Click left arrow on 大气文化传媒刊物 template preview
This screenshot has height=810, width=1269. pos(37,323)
********
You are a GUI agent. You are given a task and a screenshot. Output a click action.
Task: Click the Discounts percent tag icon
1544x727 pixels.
********
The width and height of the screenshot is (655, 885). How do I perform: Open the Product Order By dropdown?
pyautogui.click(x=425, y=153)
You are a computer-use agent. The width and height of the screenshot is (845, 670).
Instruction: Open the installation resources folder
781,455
********
=== TASK ===
Find "agent" in the data above. Report each line where it appears.

=== TASK RESPONSE ===
You are a GUI agent. You are given a task and a screenshot. Output a click action.
You are a computer-use agent. The width and height of the screenshot is (845, 670).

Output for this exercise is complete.